▸ DATASET ENTRIES

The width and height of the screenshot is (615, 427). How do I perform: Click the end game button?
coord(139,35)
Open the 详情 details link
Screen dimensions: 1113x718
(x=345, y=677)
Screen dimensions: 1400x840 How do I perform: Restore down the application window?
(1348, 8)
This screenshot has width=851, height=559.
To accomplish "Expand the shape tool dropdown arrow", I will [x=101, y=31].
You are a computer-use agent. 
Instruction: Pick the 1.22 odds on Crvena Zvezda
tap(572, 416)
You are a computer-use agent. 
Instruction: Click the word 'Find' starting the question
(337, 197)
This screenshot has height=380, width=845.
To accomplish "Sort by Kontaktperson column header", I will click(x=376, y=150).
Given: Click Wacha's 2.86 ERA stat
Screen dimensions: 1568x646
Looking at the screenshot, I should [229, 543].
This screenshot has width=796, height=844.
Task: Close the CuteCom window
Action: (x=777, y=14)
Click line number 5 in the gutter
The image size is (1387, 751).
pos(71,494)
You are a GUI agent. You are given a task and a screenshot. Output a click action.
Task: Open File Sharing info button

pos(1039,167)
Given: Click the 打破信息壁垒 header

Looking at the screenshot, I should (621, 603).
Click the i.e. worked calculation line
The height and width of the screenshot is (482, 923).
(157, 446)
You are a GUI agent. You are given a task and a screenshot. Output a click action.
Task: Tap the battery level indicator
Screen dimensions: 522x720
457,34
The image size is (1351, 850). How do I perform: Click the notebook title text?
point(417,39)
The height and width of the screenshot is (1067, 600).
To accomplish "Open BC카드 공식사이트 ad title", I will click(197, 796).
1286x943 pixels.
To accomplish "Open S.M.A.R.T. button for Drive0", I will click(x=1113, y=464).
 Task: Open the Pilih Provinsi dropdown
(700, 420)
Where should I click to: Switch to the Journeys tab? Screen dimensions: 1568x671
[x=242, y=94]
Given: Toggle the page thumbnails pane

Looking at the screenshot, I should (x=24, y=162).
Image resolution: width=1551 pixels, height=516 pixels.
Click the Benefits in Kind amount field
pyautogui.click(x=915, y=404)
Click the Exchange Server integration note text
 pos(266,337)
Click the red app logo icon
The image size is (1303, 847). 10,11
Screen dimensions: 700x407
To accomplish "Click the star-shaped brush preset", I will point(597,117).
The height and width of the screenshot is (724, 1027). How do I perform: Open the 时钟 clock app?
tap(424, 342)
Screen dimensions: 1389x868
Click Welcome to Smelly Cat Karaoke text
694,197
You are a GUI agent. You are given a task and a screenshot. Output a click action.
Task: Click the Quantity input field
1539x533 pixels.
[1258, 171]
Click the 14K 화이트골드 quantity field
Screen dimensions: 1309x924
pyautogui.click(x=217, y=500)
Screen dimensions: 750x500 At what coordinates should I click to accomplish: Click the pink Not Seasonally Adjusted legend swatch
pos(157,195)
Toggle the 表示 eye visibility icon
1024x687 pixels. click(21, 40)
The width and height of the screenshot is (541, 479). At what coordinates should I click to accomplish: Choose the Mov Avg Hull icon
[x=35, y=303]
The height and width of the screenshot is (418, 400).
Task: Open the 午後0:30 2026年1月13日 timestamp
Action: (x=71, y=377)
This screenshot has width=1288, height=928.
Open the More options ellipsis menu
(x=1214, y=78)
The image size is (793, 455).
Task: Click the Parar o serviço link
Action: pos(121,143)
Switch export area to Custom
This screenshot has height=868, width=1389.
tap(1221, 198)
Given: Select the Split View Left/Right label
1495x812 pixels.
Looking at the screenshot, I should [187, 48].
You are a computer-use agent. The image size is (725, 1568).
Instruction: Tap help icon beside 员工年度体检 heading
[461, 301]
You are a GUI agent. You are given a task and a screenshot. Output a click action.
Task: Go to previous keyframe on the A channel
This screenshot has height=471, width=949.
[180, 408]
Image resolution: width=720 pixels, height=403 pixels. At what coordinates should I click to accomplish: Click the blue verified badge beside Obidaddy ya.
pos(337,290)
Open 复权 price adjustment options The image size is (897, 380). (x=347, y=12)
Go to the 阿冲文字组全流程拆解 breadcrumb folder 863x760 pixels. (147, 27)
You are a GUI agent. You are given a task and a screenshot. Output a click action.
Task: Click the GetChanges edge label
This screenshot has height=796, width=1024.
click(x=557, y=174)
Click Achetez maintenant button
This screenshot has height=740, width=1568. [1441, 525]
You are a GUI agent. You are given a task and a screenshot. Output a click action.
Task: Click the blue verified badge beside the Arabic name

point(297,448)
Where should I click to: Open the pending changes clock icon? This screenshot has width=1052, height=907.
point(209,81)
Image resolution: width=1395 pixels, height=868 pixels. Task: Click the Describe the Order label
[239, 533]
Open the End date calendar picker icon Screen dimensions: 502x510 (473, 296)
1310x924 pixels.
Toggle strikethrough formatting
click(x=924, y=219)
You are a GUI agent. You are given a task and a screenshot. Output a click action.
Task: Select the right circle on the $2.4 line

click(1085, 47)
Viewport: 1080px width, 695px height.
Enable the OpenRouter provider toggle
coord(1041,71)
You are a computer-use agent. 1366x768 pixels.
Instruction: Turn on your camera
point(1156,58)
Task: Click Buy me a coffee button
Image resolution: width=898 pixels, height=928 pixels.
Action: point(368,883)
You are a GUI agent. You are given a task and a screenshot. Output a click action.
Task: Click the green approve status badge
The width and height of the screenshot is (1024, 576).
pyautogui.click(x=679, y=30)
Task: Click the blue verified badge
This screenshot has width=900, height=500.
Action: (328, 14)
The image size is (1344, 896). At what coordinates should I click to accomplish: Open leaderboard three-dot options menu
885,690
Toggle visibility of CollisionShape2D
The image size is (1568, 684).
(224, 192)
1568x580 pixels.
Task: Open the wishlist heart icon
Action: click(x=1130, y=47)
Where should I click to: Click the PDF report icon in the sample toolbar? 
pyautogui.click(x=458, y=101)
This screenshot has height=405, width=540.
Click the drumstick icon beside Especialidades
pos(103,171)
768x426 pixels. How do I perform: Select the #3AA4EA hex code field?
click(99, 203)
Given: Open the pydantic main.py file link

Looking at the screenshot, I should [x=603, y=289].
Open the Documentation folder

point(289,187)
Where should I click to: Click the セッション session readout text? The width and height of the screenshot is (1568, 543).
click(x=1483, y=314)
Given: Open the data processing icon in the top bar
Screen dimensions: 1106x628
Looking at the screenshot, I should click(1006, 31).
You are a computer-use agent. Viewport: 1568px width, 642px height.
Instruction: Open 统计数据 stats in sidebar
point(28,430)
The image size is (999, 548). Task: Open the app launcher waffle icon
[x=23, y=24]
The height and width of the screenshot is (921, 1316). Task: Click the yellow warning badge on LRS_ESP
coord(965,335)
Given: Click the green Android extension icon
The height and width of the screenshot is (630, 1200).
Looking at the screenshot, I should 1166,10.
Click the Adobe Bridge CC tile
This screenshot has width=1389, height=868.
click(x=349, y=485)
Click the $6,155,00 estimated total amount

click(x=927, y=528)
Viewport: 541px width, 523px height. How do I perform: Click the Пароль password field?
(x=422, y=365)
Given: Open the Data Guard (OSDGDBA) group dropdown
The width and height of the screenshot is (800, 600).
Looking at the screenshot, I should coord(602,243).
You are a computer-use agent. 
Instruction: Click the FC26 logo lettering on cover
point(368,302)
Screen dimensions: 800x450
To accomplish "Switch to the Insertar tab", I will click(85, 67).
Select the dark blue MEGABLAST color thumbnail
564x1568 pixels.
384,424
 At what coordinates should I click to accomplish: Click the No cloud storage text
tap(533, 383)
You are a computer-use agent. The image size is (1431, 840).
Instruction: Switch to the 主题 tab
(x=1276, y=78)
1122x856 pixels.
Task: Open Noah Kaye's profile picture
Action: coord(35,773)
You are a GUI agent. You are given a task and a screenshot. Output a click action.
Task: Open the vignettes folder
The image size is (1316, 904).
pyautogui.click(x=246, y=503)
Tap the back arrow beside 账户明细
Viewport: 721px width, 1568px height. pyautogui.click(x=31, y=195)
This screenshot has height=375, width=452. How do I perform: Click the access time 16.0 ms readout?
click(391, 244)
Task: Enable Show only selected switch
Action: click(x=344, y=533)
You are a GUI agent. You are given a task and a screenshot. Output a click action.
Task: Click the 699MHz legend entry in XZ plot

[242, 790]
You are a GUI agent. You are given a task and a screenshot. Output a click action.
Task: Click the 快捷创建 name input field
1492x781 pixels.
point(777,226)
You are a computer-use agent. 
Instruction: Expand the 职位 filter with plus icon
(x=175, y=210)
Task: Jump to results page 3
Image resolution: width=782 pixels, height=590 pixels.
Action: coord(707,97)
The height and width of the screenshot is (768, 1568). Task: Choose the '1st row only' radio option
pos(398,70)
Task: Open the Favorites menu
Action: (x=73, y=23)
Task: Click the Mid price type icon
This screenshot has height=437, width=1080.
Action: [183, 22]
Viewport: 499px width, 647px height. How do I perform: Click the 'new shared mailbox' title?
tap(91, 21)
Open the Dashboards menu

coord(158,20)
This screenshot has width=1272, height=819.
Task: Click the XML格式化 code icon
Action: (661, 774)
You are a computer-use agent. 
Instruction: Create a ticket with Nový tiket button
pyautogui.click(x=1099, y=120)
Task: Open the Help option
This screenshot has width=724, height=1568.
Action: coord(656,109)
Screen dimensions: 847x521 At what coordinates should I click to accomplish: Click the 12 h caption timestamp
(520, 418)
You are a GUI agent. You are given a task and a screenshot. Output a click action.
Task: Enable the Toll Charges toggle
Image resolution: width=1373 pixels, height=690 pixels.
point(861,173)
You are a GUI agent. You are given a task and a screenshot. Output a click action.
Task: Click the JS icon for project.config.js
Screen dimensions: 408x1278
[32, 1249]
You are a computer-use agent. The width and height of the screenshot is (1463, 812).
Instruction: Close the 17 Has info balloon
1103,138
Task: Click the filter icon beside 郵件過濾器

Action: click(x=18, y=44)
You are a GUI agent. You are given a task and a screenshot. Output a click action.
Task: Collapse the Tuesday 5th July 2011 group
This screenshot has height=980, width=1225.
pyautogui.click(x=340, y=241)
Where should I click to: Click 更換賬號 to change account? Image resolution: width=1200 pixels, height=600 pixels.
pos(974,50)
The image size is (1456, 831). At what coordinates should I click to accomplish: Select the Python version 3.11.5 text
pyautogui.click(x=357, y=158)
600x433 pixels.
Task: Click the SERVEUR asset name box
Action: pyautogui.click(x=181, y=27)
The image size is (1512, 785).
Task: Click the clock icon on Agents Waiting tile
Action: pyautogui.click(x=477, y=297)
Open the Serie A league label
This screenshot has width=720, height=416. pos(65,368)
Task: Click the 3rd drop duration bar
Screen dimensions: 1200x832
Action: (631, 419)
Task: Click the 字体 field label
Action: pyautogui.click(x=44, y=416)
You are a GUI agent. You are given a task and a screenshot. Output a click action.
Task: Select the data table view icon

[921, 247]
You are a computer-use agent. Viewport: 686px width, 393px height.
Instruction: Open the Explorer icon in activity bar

▸ PROBLEM REQUIREMENTS
Every line above that holds the word "group" should be copied out.

▸ EXERCISE ANSWER
Given: Open the Data Guard (OSDGDBA) group dropdown
Task: Collapse the Tuesday 5th July 2011 group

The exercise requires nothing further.